An investor at a German savings bank, who had been approached by a series of brokers wanting to buy both distressed and healthy Schuldscheine, said: “In cases of distress, Schuldschein investors are really not the group best equipped to manage this. So in that respect, the opportunity to sell is important.”
Another distressed situation has arisen recently, as Leoni, a German company that makes electric cables, has had difficulty refinancing its debt. According to several market sources, traditional investors in a €170m Leoni Schuldschein have approached Landesbanks, seeking to sell their paper. Two sources familiar with the situation said hedge funds had been interested in buying it.
Leoni has since received bank financing and will now be able to service its Schuldschein without defaulting.
The second Asian lender said of situations like this: “You really need opportunistic investors to come in. The arranging banks that sold the Schuldschein are not going to buy it back and add more exposure [of the distressed credit] on to their books, and they would not have the contacts with hedge funds and distressed debt funds to take it on their books to trade — never, never.”
Schuldscheine are mostly arranged by German Landesbanks, even as the market has grown and internationalised to see €25bn a year in volume in recent years. Some global banks — the sort that number the world’s hedge funds among their clients — have entered the market, as have international issuers and investors, but it remains far from having the sort of demographic of, say, the public investment grade credit market.
Clouds gathering
It is not hard to find analysts who predict credit problems will intensify in the Schuldschein market. So far, defaults have been isolated, and often company-specific.

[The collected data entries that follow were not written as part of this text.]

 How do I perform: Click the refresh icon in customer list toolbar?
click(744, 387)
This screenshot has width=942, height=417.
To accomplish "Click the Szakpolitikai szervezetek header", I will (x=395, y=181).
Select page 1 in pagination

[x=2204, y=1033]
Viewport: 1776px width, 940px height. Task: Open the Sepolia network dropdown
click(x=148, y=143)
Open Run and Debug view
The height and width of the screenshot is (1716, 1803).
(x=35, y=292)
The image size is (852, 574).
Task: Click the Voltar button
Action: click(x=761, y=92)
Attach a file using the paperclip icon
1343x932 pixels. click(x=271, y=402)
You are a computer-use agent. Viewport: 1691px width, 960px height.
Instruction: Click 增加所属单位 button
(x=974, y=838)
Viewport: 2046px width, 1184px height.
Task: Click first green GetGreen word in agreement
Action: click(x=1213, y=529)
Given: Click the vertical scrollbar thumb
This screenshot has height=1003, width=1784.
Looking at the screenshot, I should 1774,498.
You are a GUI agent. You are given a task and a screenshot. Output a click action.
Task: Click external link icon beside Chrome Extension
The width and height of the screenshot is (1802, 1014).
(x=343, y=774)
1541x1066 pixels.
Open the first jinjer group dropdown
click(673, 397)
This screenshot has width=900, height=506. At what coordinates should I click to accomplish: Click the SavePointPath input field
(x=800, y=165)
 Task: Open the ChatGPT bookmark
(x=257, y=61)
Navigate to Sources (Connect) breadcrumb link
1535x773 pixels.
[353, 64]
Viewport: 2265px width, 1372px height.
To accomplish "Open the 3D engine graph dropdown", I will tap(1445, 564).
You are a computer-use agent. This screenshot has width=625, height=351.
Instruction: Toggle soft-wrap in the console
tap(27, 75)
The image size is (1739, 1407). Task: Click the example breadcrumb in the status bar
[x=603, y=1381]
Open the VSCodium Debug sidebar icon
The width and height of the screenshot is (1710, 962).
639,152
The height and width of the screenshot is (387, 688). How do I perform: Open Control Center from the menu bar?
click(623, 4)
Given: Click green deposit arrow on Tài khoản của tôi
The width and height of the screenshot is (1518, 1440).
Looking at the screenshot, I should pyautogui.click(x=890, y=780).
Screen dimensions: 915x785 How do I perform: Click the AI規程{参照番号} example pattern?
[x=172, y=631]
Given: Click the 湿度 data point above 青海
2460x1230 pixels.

Folli Follie, the Greek jewellery and accessories maker, and Steinhoff had produced inaccurate and overstated accounts.
But some fear the market will soon be hit by downturns that affect whole industries.
A fund manager who has bought Schuldschein paper in secondary offerings said: “We have already seen a lot of cases on the cusp and I’m pretty sure that sellers at JP Morgan and Goldman Sachs, etc are smart cookies and they have spotted an opportunity too.”
Schuldschein bankers have earned the right to claim their market as the go-to place for European companies wanting to diversify away from public bonds and syndicated loans. Though the instrument dates back hundreds of years, it only became popular with companies in the last quarter century.
Schuldscheine are defined as promissory notes — bilateral loans, in effect — under German law. This legal status means the market has sidestepped the snags of MiFID II and other regulations on securities. Investors also do not have to mark their books to market. The product enjoys lighter documentation as a consequence, which attracts many borrowers through quicker execution and lower legal fees.
However, the instrument shares some attributes of a bond. It can be marketed to as many as 500 investors, for example. Some arrangers run Schuldschein transactions from their loan desks, some from their bond desks. Borrowers can be muddled, too. ZF Friedrichshafen sold a €2.1bn Schuldschein last year, the largest issue of the year, which it classified as a “bonded loan”.
Senior bankers in the market are keen that regulators should not reclassify the product as a bond, as they think that would heavily complicate it and detract from the instrument’s appeal. Bankers at BayernLB, Helaba, LBBW and NordLB have told GlobalCapital that their banks do not market Schuldscheine to US investors on principle, as they want to guard the market from the gaze of the Securities and Exchange Commission, lest it decide to treat Schuldscheine as bonds instead of loans.
But the fact that US banks are now approaching Schuldschein investors directly means the more traditional, often German, arrangers that cast themselves as gatekeepers to the market, are only vaguely aware of these developments, as some senior bankers have confirmed.